#### What to do:
Rewrite the records starting at the line that contains "is (1170, 925)." and ending at the line that contains "Image resolution: width=870", changing "Find the location of" to "Locate" and leaving everything else as it is.
::::
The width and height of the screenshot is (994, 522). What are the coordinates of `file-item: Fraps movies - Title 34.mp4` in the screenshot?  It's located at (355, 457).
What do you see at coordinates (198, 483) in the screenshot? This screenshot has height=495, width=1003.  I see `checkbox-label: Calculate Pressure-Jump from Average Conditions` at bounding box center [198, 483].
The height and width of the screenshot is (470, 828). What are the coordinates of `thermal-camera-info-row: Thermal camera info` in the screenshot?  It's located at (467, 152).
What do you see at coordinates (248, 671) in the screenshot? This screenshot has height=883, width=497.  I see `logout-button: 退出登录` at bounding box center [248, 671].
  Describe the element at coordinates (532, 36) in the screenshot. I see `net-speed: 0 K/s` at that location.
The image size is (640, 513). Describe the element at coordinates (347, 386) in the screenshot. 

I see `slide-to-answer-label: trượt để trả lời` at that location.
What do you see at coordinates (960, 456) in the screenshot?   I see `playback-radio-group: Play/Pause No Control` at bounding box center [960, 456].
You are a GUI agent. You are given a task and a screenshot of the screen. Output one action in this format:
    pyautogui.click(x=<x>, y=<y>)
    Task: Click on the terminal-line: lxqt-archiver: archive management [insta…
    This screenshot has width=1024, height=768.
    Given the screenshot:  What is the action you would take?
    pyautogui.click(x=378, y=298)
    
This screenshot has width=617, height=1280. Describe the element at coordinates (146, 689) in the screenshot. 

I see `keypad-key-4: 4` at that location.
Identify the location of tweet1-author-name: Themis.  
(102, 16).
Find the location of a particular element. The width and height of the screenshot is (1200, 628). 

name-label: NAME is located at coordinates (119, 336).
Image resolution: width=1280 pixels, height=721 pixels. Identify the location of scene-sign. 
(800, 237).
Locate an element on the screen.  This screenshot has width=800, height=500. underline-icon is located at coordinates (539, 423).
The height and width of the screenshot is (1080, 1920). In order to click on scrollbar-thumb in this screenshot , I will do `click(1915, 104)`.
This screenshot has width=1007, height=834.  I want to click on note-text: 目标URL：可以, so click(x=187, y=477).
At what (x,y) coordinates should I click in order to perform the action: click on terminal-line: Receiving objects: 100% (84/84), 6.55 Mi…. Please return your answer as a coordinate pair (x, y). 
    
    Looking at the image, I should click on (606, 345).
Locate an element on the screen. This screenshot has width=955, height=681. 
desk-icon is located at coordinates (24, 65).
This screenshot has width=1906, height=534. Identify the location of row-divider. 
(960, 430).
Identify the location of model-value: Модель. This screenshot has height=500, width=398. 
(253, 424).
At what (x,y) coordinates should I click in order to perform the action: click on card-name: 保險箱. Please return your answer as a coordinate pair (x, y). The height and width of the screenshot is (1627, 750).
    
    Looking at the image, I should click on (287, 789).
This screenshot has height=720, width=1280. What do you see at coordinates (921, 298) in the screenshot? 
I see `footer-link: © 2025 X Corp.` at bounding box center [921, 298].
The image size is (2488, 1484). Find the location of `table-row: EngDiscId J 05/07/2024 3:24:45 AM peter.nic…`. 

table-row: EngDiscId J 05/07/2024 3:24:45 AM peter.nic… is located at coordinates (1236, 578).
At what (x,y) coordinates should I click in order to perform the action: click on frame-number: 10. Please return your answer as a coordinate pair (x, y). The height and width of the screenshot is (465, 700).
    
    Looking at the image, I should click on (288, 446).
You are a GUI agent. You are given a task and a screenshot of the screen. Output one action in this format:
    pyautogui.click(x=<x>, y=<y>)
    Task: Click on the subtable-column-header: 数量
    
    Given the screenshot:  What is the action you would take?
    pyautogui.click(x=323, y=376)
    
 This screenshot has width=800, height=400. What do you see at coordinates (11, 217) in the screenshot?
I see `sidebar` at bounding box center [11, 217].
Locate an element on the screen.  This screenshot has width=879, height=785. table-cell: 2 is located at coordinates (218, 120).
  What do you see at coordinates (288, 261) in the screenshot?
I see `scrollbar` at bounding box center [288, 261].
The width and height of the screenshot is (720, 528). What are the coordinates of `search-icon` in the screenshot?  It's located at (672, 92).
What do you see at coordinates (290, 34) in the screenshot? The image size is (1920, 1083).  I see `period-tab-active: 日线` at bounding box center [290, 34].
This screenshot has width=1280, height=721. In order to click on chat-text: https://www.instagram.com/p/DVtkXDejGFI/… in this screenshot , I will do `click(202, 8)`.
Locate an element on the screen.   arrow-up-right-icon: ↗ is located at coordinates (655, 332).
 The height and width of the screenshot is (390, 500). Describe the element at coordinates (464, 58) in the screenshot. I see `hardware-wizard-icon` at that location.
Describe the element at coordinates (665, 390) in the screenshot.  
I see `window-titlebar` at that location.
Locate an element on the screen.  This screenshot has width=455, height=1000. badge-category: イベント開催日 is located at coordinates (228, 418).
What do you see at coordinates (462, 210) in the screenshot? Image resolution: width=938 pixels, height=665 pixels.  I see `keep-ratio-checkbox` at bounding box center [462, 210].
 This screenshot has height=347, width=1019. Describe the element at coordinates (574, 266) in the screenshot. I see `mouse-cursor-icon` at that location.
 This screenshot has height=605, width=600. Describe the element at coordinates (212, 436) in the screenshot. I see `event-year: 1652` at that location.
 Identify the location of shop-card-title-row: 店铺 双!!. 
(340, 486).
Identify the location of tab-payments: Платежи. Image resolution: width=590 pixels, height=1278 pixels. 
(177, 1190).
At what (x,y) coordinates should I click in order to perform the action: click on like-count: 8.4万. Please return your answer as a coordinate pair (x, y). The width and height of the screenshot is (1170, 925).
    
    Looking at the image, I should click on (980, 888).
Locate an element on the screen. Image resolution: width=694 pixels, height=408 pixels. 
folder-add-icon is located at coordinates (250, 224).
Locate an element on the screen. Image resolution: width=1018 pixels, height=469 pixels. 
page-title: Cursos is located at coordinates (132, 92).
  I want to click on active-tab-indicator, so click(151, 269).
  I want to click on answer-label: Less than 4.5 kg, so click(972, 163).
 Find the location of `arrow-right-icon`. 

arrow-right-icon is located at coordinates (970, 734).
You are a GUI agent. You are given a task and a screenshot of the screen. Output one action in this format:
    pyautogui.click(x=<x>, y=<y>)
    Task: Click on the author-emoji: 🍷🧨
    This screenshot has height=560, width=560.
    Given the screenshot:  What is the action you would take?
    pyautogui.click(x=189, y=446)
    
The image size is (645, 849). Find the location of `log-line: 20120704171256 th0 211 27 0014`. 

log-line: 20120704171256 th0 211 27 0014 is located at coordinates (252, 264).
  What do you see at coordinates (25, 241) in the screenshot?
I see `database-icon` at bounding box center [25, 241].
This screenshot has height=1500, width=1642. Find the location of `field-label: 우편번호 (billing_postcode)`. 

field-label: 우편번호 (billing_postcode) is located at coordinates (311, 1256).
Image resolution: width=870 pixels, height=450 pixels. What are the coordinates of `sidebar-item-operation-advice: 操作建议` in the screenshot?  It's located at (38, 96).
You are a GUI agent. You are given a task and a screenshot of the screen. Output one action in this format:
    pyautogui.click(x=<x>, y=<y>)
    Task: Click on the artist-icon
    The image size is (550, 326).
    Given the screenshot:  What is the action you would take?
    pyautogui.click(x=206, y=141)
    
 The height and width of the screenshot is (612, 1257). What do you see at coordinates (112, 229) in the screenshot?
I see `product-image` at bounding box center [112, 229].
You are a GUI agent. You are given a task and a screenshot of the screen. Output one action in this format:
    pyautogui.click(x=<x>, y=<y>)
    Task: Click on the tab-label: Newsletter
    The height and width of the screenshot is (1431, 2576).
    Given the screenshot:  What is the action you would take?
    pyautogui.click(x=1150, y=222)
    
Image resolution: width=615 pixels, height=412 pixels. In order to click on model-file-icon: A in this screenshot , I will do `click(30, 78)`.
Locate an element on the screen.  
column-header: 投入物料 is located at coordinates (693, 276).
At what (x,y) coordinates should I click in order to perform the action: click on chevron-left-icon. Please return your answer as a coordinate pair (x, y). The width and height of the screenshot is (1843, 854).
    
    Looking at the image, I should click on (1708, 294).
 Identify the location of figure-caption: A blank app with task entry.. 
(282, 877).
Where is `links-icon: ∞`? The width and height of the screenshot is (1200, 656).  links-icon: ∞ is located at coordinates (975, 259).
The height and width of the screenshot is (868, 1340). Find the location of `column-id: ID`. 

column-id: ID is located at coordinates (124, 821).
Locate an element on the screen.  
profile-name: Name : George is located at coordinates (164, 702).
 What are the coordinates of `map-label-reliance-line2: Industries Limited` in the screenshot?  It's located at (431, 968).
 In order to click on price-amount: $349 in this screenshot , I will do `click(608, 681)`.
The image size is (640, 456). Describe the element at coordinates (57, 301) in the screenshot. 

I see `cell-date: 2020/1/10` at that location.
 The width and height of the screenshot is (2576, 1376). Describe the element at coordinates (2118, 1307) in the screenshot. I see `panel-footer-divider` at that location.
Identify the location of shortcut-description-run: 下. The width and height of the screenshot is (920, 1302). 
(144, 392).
::::
#### Task solution:
At what (x,y) coordinates should I click in order to perform the action: click on like-count: 8.4万. Please return your answer as a coordinate pair (x, y). The width and height of the screenshot is (1170, 925).
    
    Looking at the image, I should click on (980, 888).
Locate an element on the screen. Image resolution: width=694 pixels, height=408 pixels. 
folder-add-icon is located at coordinates (250, 224).
Locate an element on the screen. Image resolution: width=1018 pixels, height=469 pixels. 
page-title: Cursos is located at coordinates (132, 92).
  I want to click on active-tab-indicator, so click(151, 269).
  I want to click on answer-label: Less than 4.5 kg, so click(972, 163).
 Locate `arrow-right-icon`. 

arrow-right-icon is located at coordinates (970, 734).
You are a GUI agent. You are given a task and a screenshot of the screen. Output one action in this format:
    pyautogui.click(x=<x>, y=<y>)
    Task: Click on the author-emoji: 🍷🧨
    This screenshot has height=560, width=560.
    Given the screenshot:  What is the action you would take?
    pyautogui.click(x=189, y=446)
    
The image size is (645, 849). Locate `log-line: 20120704171256 th0 211 27 0014`. 

log-line: 20120704171256 th0 211 27 0014 is located at coordinates (252, 264).
  What do you see at coordinates (25, 241) in the screenshot?
I see `database-icon` at bounding box center [25, 241].
This screenshot has height=1500, width=1642. Locate `field-label: 우편번호 (billing_postcode)`. 

field-label: 우편번호 (billing_postcode) is located at coordinates (311, 1256).
Image resolution: width=870 pixels, height=450 pixels. What are the coordinates of `sidebar-item-operation-advice: 操作建议` in the screenshot?  It's located at (38, 96).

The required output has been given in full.